* [ABOUT THIS TASK] Your job is to return every line in the data holding the string "screenshot".

* [EXTRACTED INFORMATION]
=== Begin Enclosure ===

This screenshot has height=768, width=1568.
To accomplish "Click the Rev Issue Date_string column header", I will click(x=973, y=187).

=== End Enclosure ===
=== Begin Enclosure ===

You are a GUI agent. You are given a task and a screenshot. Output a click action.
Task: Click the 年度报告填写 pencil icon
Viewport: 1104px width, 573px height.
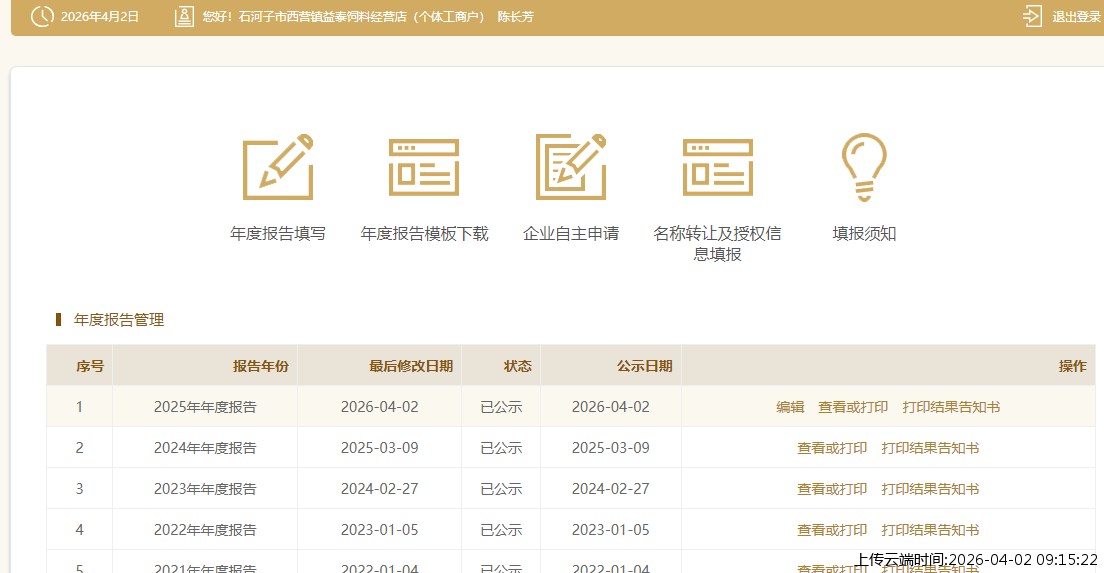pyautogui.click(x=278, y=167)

=== End Enclosure ===

* [OUTPUT FOR THIS EXERCISE]
This screenshot has height=768, width=1568.
You are a GUI agent. You are given a task and a screenshot. Output a click action.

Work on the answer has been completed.